Life Continues, Despite
Evidence to the Contrary
Steven
Well, the reason that happened is obviously one of the following:

a. The butler did it.
b. You were pranked by Ashton Kutcher.
c. The fish were dead the whole time. (You see dead fishes.)

d. You've been dead the whole time. (The fish see dead people.)

e. It was all a dream.
f. The one fish woke up next to Suzanne Pleshette.

g. There is no spoon.
h. You accidentally left "Dancing Queen" by ABBA on repeat while you were at work.
i. You accidentally left "Gigli" on TV while you were at work.

j. Jar-Jar Binks.
k. Carrot Top.
l. The two fish were aging in different directions, and the remaining one will now become younger and younger.
m. No matter how many times she told you her name was Wanda, you kept calling her Aurelia.
n. They saw "Nemo" and were hoping you would flush them.

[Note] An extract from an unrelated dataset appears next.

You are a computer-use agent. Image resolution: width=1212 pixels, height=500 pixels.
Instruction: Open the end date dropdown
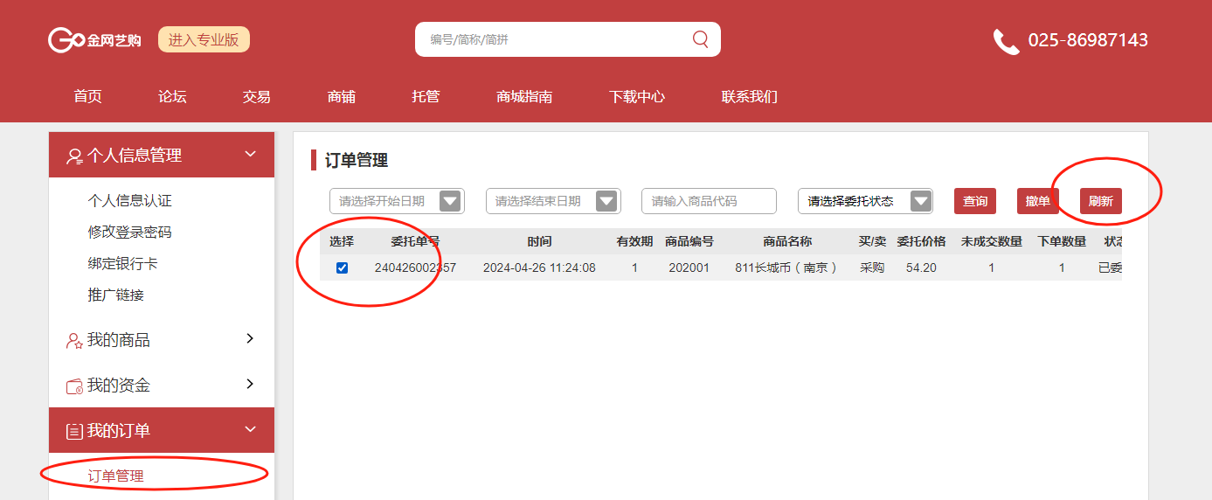click(x=606, y=201)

o. Liver poisoning. After all, she drank like a fish.

.
We've had several pets that trotted/swam/slinked/crawled over to the other side, but, strangely, the only time my son ever shed a tear was for a couple fish we had had for about four years. And we had the same experience as you in that they both went at the same time. We did not, however, have the coming-back-from-the-dead experience.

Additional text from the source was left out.